Risulta, quindi, inidoneamente formulata la deduzione di errori di diritto individuati per mezzo della sola preliminare indicazione delle singole norme pretesamente violate o di precedenti giurisprudenziali, ma non dimostrati per mezzo di una critica delle soluzioni adottate dal giudice del merito nel risolvere le questioni giuridiche poste dalla controversia, operata mediante specifiche e puntuali contestazioni nell’ambito di una valutazione comparativa con le diverse soluzioni prospettate nel motivo e non attraverso la mera contrapposizione di queste ultime a quelle desumibili dalla motivazione della sentenza impugnata.

A ciò va aggiunto che, in disparte dagli effetti del D.L. n. 113 del 4 ottobre 2018, convertito in legge, con modificazioni, dalla L. 10 dicembre 2018, n. 132, art. 1, comma 1, risulta dirimente il difetto di qualsivoglia allegazione individualizzante in punto di vulnerabilità nel giudizio di merito, senza che la insussistenza dei presupposti accertata dalla Corte di appello trovi una adeguata e puntuale replica nell’illustrazione del motivo di ricorso, formulato in termini generali.

Resta da aggiungere che la riscontrata non individualizzazione dei motivi umanitari e di ragioni di vulnerabilità diverse da quelle poste a base della richiesta di altre forme di protezione non può esser surrogata dalla situazione generale del Paese, perchè altrimenti si finirebbe per prendere in considerazione non già la situazione particolare del singolo soggetto, ma piuttosto quella del suo Paese d’origine in termini del tutto generali ed astratti (cfr. Cass. n. 15071/2019 in motiv.).
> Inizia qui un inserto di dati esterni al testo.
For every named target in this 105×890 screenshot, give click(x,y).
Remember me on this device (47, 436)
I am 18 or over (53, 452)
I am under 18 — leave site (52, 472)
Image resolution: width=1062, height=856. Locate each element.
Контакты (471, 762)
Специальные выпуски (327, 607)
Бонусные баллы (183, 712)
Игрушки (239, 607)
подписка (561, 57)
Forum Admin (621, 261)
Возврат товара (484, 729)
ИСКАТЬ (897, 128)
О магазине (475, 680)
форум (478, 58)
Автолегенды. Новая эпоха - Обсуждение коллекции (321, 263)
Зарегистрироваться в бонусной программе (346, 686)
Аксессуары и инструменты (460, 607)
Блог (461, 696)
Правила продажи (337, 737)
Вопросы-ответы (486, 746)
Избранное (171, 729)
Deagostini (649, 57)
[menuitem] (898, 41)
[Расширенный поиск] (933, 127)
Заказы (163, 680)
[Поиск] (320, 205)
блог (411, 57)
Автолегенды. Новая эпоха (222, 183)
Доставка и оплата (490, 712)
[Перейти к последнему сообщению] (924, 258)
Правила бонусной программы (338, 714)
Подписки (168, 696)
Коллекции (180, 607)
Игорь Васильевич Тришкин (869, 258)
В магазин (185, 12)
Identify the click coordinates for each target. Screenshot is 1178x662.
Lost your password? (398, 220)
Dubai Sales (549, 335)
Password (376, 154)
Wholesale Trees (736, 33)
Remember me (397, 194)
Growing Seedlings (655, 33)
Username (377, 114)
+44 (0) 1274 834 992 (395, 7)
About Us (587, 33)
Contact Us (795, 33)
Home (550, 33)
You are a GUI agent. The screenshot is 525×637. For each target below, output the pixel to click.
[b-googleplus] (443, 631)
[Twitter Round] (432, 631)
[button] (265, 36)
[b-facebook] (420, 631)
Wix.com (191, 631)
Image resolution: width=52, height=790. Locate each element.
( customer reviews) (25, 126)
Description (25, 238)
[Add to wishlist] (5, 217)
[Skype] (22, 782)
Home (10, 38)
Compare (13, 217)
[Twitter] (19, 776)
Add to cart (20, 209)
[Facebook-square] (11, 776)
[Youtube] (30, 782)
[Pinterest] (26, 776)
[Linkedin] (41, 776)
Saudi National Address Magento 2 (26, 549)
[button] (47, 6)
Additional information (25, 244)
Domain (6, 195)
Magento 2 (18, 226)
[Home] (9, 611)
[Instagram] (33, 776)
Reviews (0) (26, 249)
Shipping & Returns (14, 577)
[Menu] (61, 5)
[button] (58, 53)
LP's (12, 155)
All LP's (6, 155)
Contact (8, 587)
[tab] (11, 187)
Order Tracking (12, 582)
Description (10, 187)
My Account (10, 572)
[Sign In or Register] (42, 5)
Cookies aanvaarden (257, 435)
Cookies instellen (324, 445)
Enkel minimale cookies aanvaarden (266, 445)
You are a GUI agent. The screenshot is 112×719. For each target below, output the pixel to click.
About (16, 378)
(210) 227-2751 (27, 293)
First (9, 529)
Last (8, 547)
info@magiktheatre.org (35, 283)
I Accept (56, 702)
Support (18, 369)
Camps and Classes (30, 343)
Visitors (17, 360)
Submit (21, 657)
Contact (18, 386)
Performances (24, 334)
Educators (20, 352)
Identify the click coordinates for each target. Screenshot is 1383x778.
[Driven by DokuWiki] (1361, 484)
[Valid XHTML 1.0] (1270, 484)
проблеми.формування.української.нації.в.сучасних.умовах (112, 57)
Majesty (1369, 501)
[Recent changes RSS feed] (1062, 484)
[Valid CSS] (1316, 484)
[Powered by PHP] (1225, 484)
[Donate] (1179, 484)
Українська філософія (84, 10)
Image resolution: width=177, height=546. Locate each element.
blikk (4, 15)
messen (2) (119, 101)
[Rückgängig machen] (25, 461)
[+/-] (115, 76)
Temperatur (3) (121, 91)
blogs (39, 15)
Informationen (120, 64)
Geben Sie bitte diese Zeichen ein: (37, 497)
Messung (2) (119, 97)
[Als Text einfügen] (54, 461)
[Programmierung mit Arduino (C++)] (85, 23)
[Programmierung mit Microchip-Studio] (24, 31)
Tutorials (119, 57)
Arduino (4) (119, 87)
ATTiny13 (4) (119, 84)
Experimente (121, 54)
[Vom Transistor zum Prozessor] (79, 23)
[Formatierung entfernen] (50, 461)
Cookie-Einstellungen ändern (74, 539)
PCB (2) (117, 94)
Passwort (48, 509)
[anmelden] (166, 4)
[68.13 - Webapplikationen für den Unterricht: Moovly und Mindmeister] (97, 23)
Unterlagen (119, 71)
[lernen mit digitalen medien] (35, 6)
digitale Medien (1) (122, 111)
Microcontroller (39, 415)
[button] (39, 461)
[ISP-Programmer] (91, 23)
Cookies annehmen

4. In conclusione il ricorso va dichiarato inammissibile.

Le spese del giudizio di legittimità seguono la soccombenza nella misura liquidata in dispositivo.

Va dato atto della sussistenza dei presupposti processuali per il versamento, da parte del ricorrente, ai sensi del D.P.R. 30 maggio 2002, n. 115, art. 13, comma 1 quater, nel testo introdotto dalla L. 24 dicembre 2012, n. 228, art. 1, comma 17, di un ulteriore importo a titolo di contributo unificato, in misura pari a quello, ove dovuto, per il ricorso, a norma dello stesso art. 13, comma 1 bis (Cass. S.U. n. 23535 del 20/9/2019).

P.Q.M.

– Dichiara inammissibile il ricorso;

– Condanna il ricorrente alla rifusione delle spese del giudizio di legittimità che liquida in Euro 2.100,00=, oltre spese prenotate a debito;

– Dà atto, ai sensi del D.P.R. 30 maggio 2002, n. 115,mart. 13, comma 1 quater, della sussistenza dei presupposti processuali per il versamento, da parte del ricorrente, dell’ulteriore importo a titolo di contributo unificato pari a quello, ove dovuto, per il ricorso, a norma dello stesso art. 13, comma 1 bis.

Così deciso in Roma, il 2 ottobre 2019.